I've been playing this game for about a week now and I still can't figure out if there was any other reason for Rock Star North to be so graphic in depicting the world of Manhunt other than to stir up some serious controversy amongst the religious nuts and Puritans with their excessive use of any number of phrases that have to do with limp dicks, over-the-top usage of the word fuck in all possible tenses and forms, symbols resembling swastikas, trailer trash skin heads, "militant brothers from the hood" and of course lots of head chopping, spine breaking, limb severing, slaughtering, mutilation Help me, I'm running out of ideas for violent killings here. (Heres some vivisection, disembowelment, rotting corpses, adorned with artery-spurting blood spray strewn about the walls, forcibly castrated, with the knife wounds used for sexual pleasure. - Six)
But please don't get me wrong. I don't oppose video game violence; I just like to see it put in some kind of context. Violence that serves no other particular purpose than to simply create that shock-jock effect is not really something I find terribly appealing.
Even so, Manhunt is no Postal. And What I mean to say is that it's not a bad game. Actually, you can't really expect a game from Rock Star to be altogether bad, can you?
To its advantage, Manhunt - however gory and violent it may be - does have a certain unique sinisterly cool way about it, a moody manner, which just shows that Rock Star managed to successfully convey whatever effect they were looking to communicate to the player.
If anything, this game doesn't make any compromises. You're thrown into the action as an inmate on Death Row who cheats the chair by becoming part of an elaborate reality show where your only goal is to get through the course alive to win back your already forfeited life. The way that you're introduced to the game world is sharp, gritty and brutal - just like the gameplay. The dialogue and the overall philosophy of the designers was to put all the segments of this game in the service of making you feel like you've stepped in some warped version of a maximum security prison and you're chatting with a group of convicted rapists in the shower.

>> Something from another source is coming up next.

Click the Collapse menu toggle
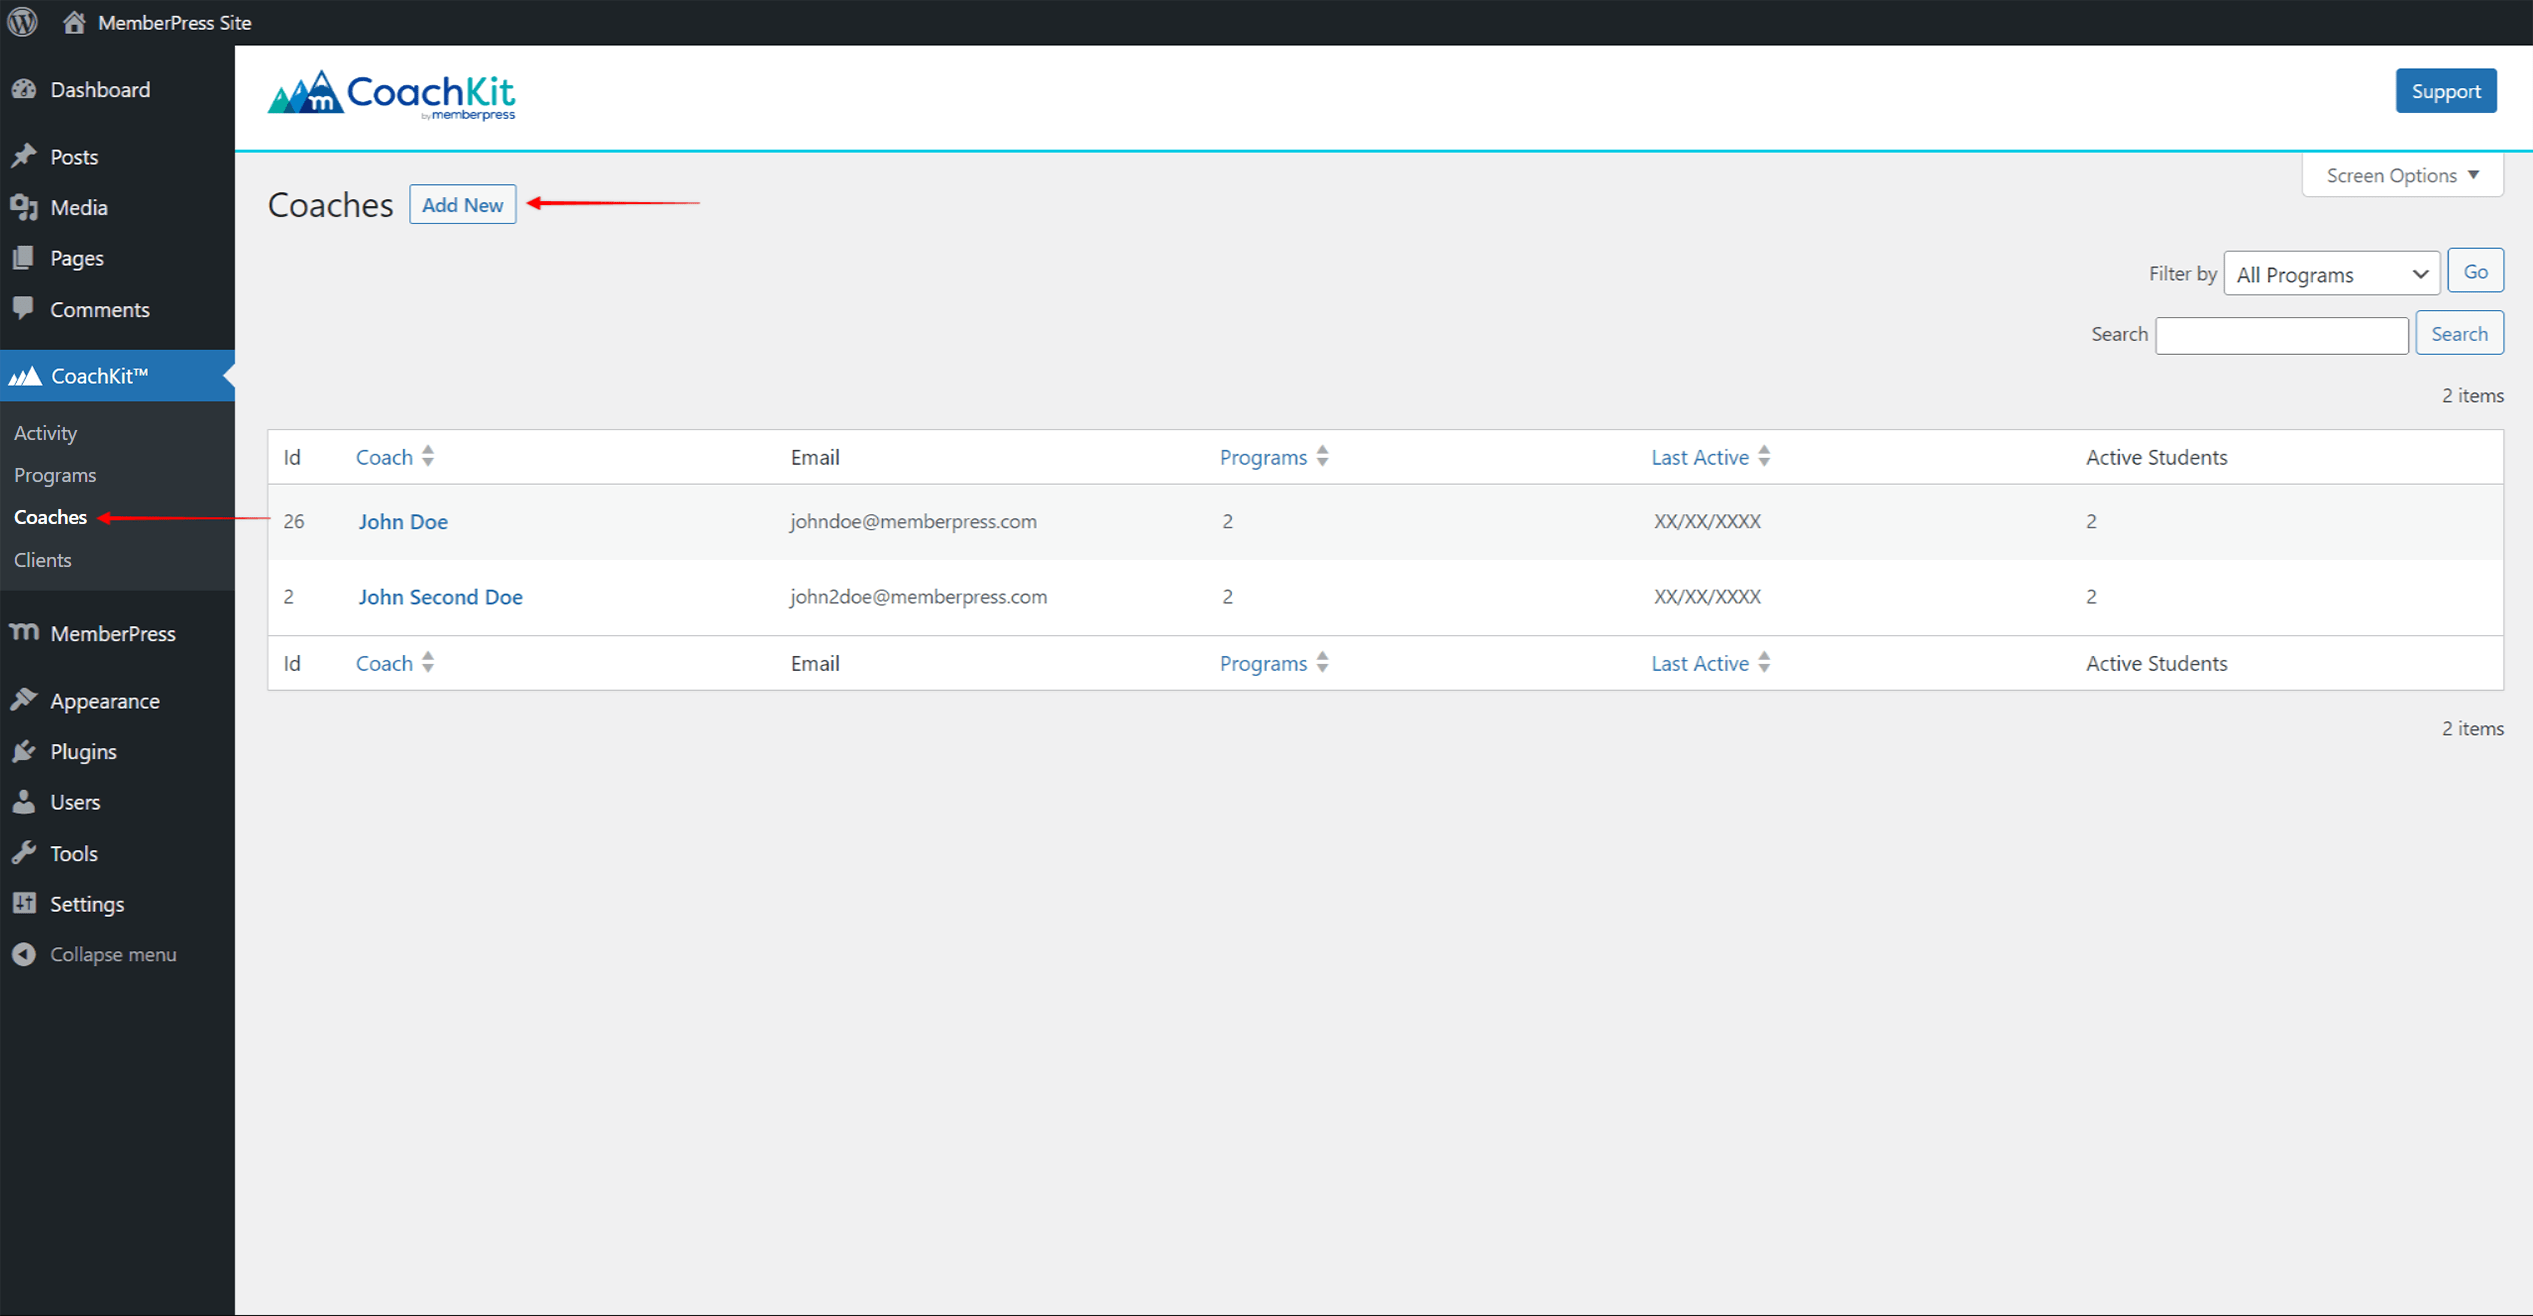This screenshot has height=1316, width=2533. pos(112,953)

The actual mechanics of the gameplay work in such a way that this is very much a stealth-based action game. Stealth is the key here, much as it is in Splinter Cell. I don't want to take this comparison too far, but just like in SC, the gloomy appearance of the game world, littered with shadows and strategically placed light sources, is actually a completely functional piece of the gameplay. What Rock Star did very right was manage to balance the gameplay in such a way that getting through the level by slugging it out with the bad guys is an exercise in futility. You will simply have to use stealth because if the thugs gang up on you, you stand absolutely no chance of surviving.
And seeing how you ARE in a reality show after all, and ratings are God, you will have to use stealth if you are to perform executions, which are really the crux of the matter in this game. Executions get the fat slobs sitting at home and watching the show stiff as a board, and you have to keep the audience entertained. In essence if you stand behind a guy long enough while holding down the action button, the crosshair will go from gray to green and then red. Red basically means that the execution will be as gruesome and graphic as they get. VADAR particularly enjoyed the one where you use a machete to chop a guy's head off. Only, you can't do it in just one swing, so you really have to work on it a bit. And every time the machete hits the neck, you hear the sounds of skin ripping and bones crunching while the head is slowly severed from the body in extreme close-up. And when I say "enjoyed" I mean more like he had nightmares about it I think (I, for one, had a hard-on the size of Texas -Smap).
Besides machetes, our death row inmate Cash will get to use stuff like glass shards, wires, plastic bags, crowbars and many other execution handy weapons. Naturally, he'll also have plenty of firearms at his disposal, as the arsenal will of course expand as you progress from one "scene" to the next.
After you've spent some time with the game, you'll come to realize that inventive ways to kill a man, along with plenty of wall bashing with various objects to attract the thugs' attention is what Manhunt mostly comes down to (save for a few nice breaks involving intense gunfights). Hey, you can also throw severed heads of the guys you iced along the way to attract the attention of the enemy AI, but that's just a small sample of the weird grisliness that Manhunt has in abundance. This game is really all about violence; juicy, crunchy, blood-spilling action is what really draws your attention to this game.